Refine.ink: AI-Powered Referee Reports for Academic Papers
- Author/Source: Benjamin Golub (Northwestern University, co-founder of Refine.ink) and Markus Brunnermeier (Princeton University), Markus' Academy, Episode 154, December 23, 2025
- Original: https://www.youtube.com/watch?v=SAXElKwksM8
Key Ideas¶
- Refine.ink automates deep technical referee reports for academic papers, going far beyond what generalist LLMs like ChatGPT Pro can do in a single session.
- The tool excels at detecting cross-paper inconsistencies (e.g., a definition on page 3 used incompatibly in an appendix on page 42) and subtle mathematical errors (sign errors, non-sequiturs in proofs).
- Accelerated research with AI makes quality control more important, not less -- researchers spend less time with pencil-and-paper deep thinking, so automated verification fills a critical gap.
- Theory papers get the strongest results; empirical papers also benefit (checking standard errors, IV explanations) but performance is limited by imperfect parsing of tables and charts.
- For empirical papers, uploading the TeX source with tables in text-readable form works better than PDF.
- Privacy guarantee: Refine.ink contractually ensures that uploaded papers are never shared, used for training, or accessed by third parties -- addressing concerns raised by journal editors about AI tool usage.
- Several journals are piloting Refine.ink as a complement to the review process. Editors are generally open to its use.

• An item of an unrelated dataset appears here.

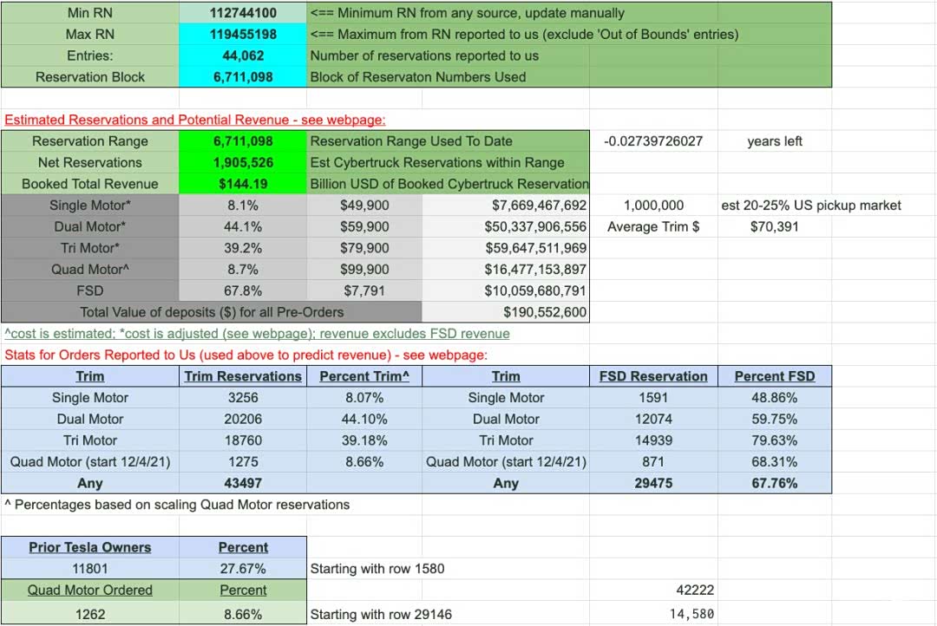Open the Estimated Reservations and Potential Revenue link

195,120
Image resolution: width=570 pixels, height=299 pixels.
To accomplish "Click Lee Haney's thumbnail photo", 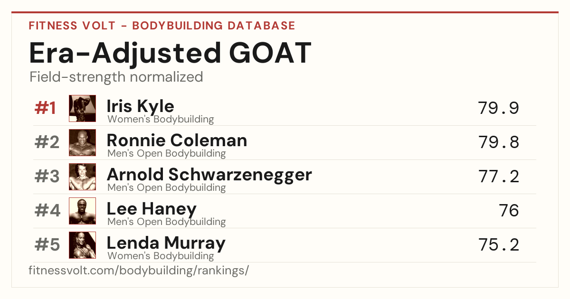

- Testimonials from economists (Omar, Drew Fudenberg) highlight that Refine catches subtle issues that would take a human expert many hours to find, even with ChatGPT Pro.
Summary¶
In this segment of his Markus' Academy presentation, Benjamin Golub introduces Refine.ink, a specialized AI tool he co-founded that generates deep technical referee reports for academic papers. The core motivation is that AI-accelerated research increases the need for quality control: when researchers work faster with AI assistance, they may lack the deep contextual understanding that comes from slow, careful manual work, making automated verification more valuable. Refine.ink addresses this by taking a paper and producing a thorough technical review that checks logical consistency, mathematical correctness, and cross-references across the entire document.
Golub demonstrates the tool on one of his own theory papers, showing how it catches both obvious errors (sign mistakes) and substantive logical gaps (assertions that do not follow from stated conditions). He emphasizes that Refine.ink consistently outperforms frontier generalist models like ChatGPT Pro because it employs specialized scaffolding -- multi-step pipelines that invest far more "attention" on each paper than a single chatbot session could. The tool works best on reasoning-heavy papers (theory, applied math, physics) but also provides value for empirical work by checking standard error clustering, instrumental variable explanations, and internal consistency. The main limitation for empirical papers is imperfect parsing of tables and figures from PDFs.
On ethics and practical usage, Golub notes that Refine.ink's ironclad privacy guarantees address concerns about uploading unpublished research to AI tools. He recommends using Refine.ink before submission, when correctness matters most, and reports that multiple journals are piloting it as a complement to human peer review. The free preview offers 10 comments per paper to let researchers evaluate the tool on their own work.
Relevance to Economics Research¶
Refine.ink directly addresses a pain point in the economics publication process: ensuring that papers are logically consistent and technically correct before submission and during review. For theory-oriented researchers, it serves as an automated proof-checker that catches subtle errors across long appendices. For empirical researchers, it offers a consistency check on methodology descriptions and statistical specifications. As AI accelerates the pace of research production, tools like Refine.ink may become essential infrastructure for maintaining quality standards in the profession.